La Snim ranime la flamme à Marseille

© Piérick Jeannoutot

Plus que jamais en cette année olympique, la Société Nautique de Marseille va user de tout son savoir-faire pour que la Snim 2024 soit attractive : totalement sportive sur l’eau, et parfaitement festive à terre !
Ouverture de saison de grade 3, et de multiples championnats en équipage, en double ou en solo, la 58ème Semaine Nautique Internationale de la Méditerranée donne le coup d’envoi d’un cycle d’événements nautiques qui vont marquer de leur sceau l’histoire de la voile en France.
A peine plus d’un mois après l’incontournable rendez-vous du week-end de Pâques, les yeux du monde entier se tourneront à nouveau vers la cité phocéenne le 8 mai, avec l’arrivée en majesté de la flamme olympique dans le Vieux-Port de Marseille à bord du trois-mâts le Belem en provenance de la Grèce.
C’est dans cette perspective que la Snim 2024 s’ouvre plus encore à l’international et à la course au large, tout en mettant l’accent sur la convivialité à terre.
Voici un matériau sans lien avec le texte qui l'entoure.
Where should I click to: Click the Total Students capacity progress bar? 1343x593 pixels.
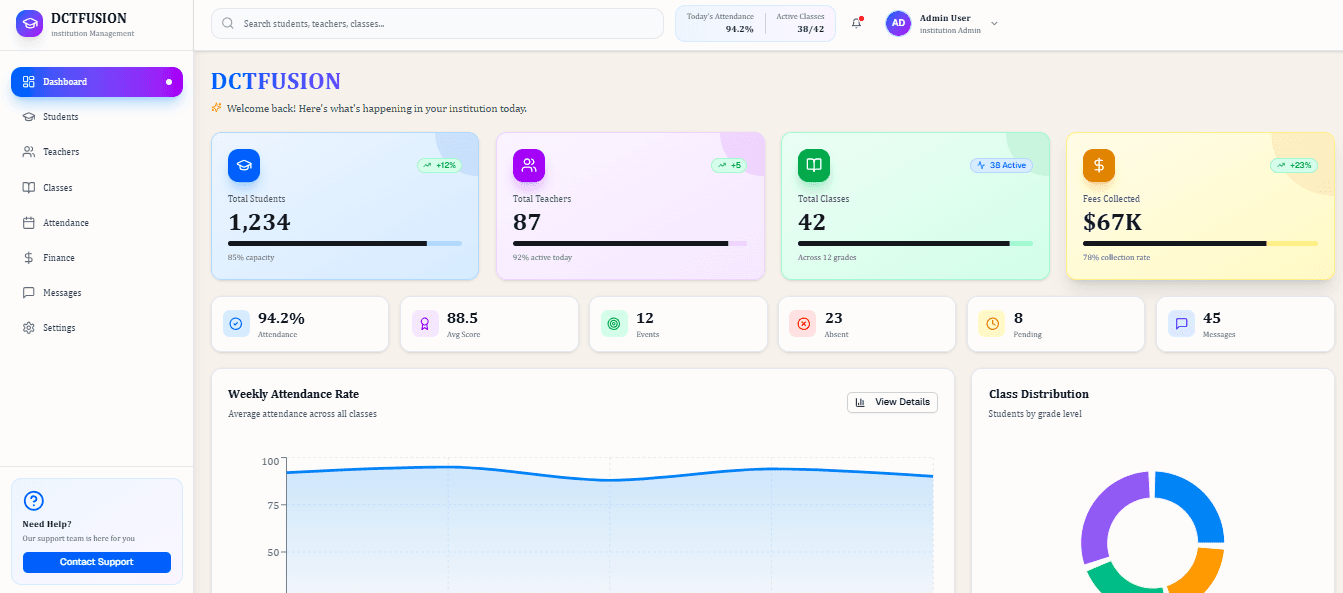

L’art de la régate rayonne en rade de Marseille
Pour les organisateurs, la feuille de route est claire : assurer des régates de qualité à un plateau de concurrents de haut niveau, dans les starting blocks pour cette nouvelle saison. Pour ce public-là, le programme qui alterne la possibilité pour les comités de course de donner les départs de différents types d’épreuves, dans « la plus belle rade du monde », est un atout indiscutable. Des parcours construits, des parcours en rade, mais aussi une grande course, ouverte aux plus grandes classes et aux équipages réduits, dont le départ peut être donné à partir du vendredi 15 heures, en fonction de la météo.
Mais la volonté de la Société Nautique de Marseille, c’est également d’ouvrir la Snim à d’autres types d’équipages. D’abord en acceptant les certificats SER, dispositif allégé de l’IRC permettant d’accueillir des bateaux dont le programme est de disputer une à deux courses dans la saison, mais pour qui une participation à la Snim, et la possibilité de naviguer sur le même plan d’eau que des équipages très affutés, est une réelle motivation. Mais aussi, grâce à une nouveauté 2024 : la Snim ouvre ses lignes de départ aux bateaux jaugés ORC International. Outre l’Italie, dont elle est originaire et où elle est très répandue, cette jauge est également prisée chez nos voisins espagnols.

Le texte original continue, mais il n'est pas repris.